Maybe this dog is sentient? It is an idea I am throwing around. I would like to tribute Chewbacca in my own way following the recent loss of Peter Mayhew. After all, Chewbacca himself is based on George Lucas’ dog, which is in fact the same dog that gives Indiana Jones his name. Indiana was the name of Lucas’ dog, who even cameos in Indiana Jones and the Last Crusade.

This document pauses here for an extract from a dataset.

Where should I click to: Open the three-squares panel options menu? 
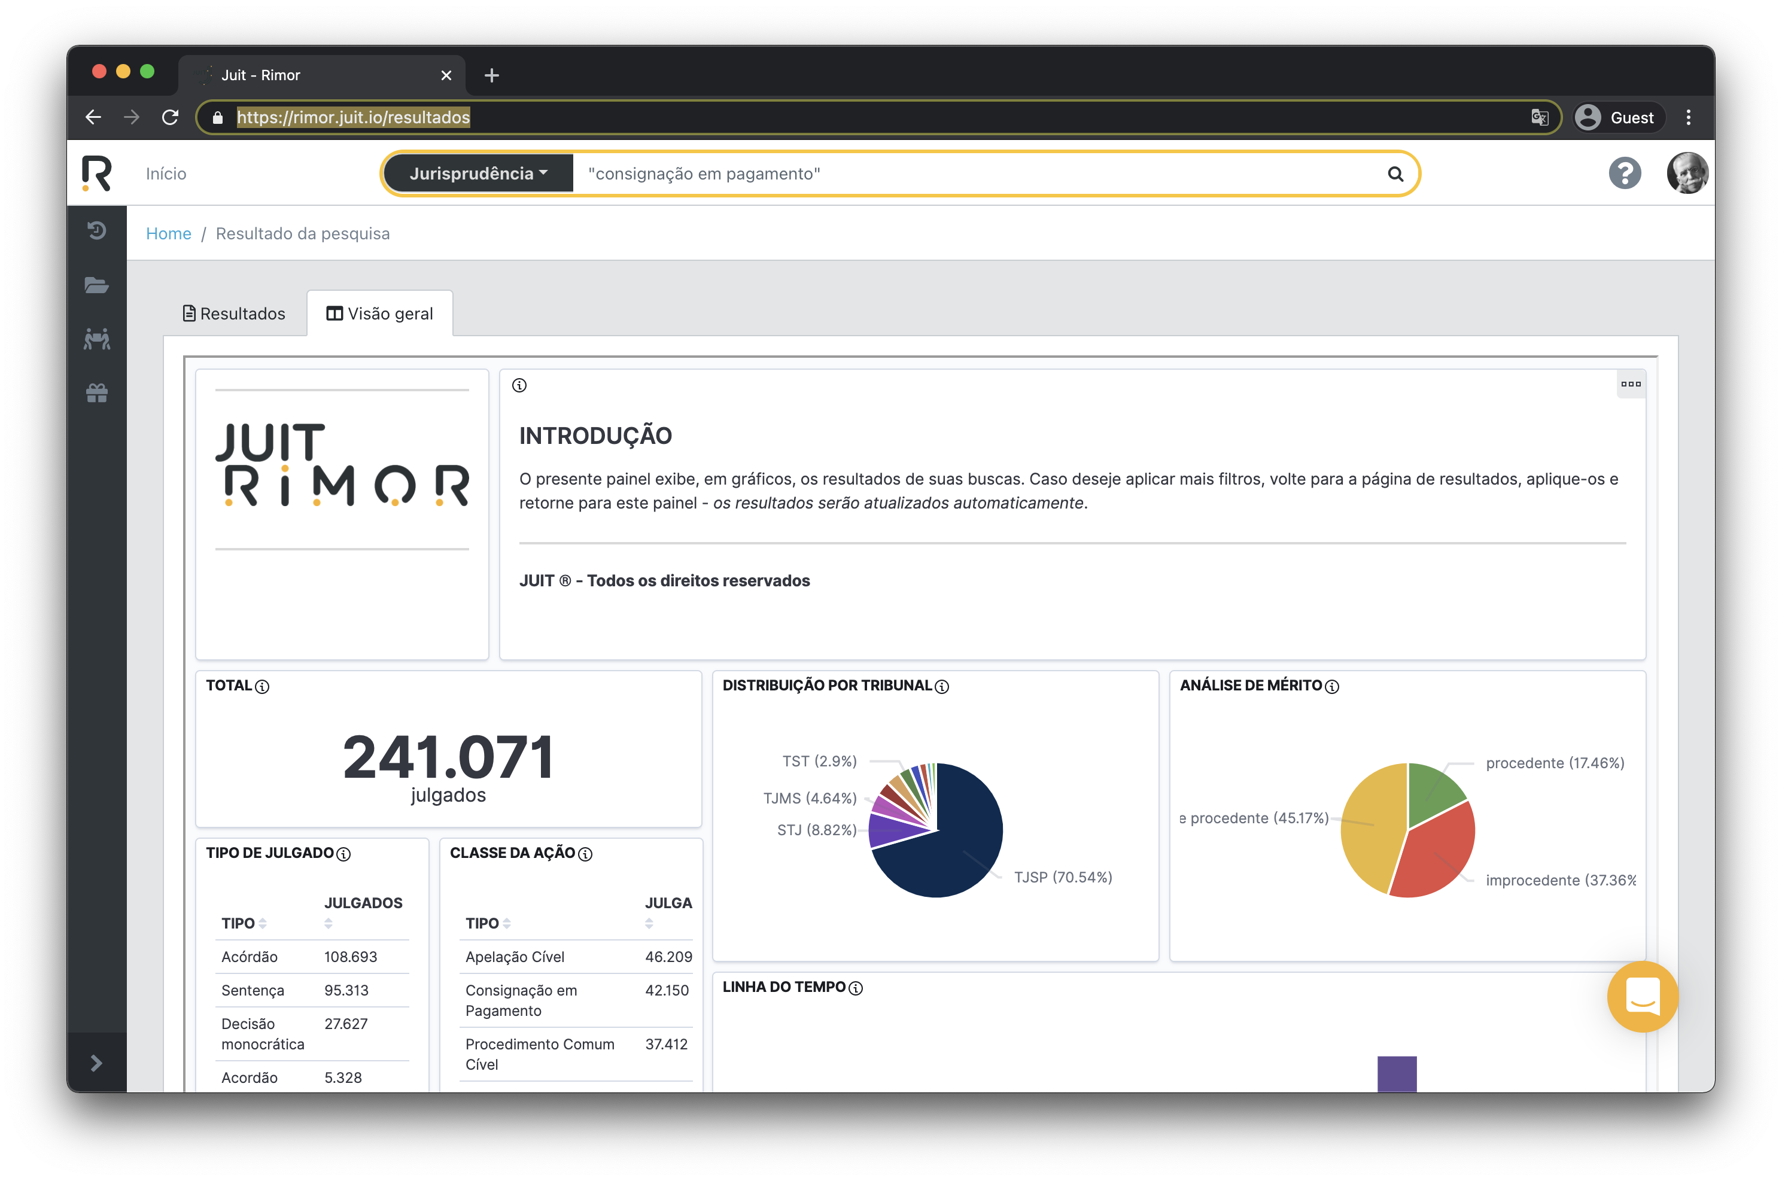[x=1631, y=384]
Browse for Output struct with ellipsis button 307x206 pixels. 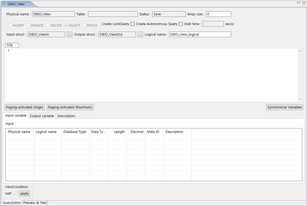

Moving more into the realm of LEGO alterations, I recently purchased the 75894 Mini Cooper set. I liked the look of the rally Mini Cooper, but wanted it to be all red without a white roof. A quick swap with some parts from my LEGO collection and voila! An all-red Mini. Sometimes I like to customize my official LEGO sets in very small ways. I will subtly alter the builds by putting asymmetrical sections on the opposite side they are supposed to, or changing around greebling, or simply swap a color. It wouldn’t ever be noticeable to anyone else, but to me, it becomes something unique.
The Black Pearl
Since 2003, and Disney’s release of Pirates of the Caribbean, I have found my love of all things pirate rekindled. I grew up on the coast of Virginia, on the Atlantic Ocean. Nautically, it was an area of the seven seas that was frequented by pirates, especially the most notorious of them all: Blackbeard! Rumors persist to this day that one of his ships sank somewhere off the Virginia coast, laden with gold and other valuables from a recent piracy. Who knows if it is true, but it fires the imagination!

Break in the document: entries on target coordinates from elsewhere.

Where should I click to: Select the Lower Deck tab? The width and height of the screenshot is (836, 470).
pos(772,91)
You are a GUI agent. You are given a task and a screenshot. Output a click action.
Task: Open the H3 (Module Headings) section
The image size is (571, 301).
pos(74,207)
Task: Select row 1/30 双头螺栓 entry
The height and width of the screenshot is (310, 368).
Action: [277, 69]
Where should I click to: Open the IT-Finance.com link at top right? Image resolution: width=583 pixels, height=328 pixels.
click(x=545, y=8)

I don’t own any of the official LEGO Pirates sets, but when the LEGO Ideas 21313 Ship in a Bottle came out, I knew immediately what I needed to do. In fact, the fourth film in the franchise, Pirates of the Caribbean: On Stranger Tides, deals with Blackbeard and (spoilers!) ends with Captain Jack recovering the Black Pearl. To his dismay, the Pearl is trapped in a bottle. My own LEGO Ship in a Bottle needed to be the Black Pearl. It took some time and money to collect the black parts I needed, but in the end, it was completed. I even used an official printed tile of the letter “x” to substitute for a crossbones flag. I couldn’t be happier with my Black Pearl in a bottle!
The LEGO Stories
In addition to custom printed parts and custom minifigures, you can buy almost any official LEGO brick from FireStarToys.com. Their catalogue is very extensive, and very reasonably priced. I am a brand ambassador for FireStar Toys, but they in no way compelled me to write this post. In fact, this is less advertisement and more encouragement. However, or from whom, you source any LEGO part, custom or not, I think the story that you are telling through them is the important part. (I bought my Black Pearl parts from BrickLink.) LEGO itself encourages unique building and the fostering of story and imagination. That is why the bricks exist in the first place. There are millions of combinations for even the most basic bricks, which means there are millions of stories waiting to be told.
What story will you tell? I, of course, look forward to what we can build, and tell, together.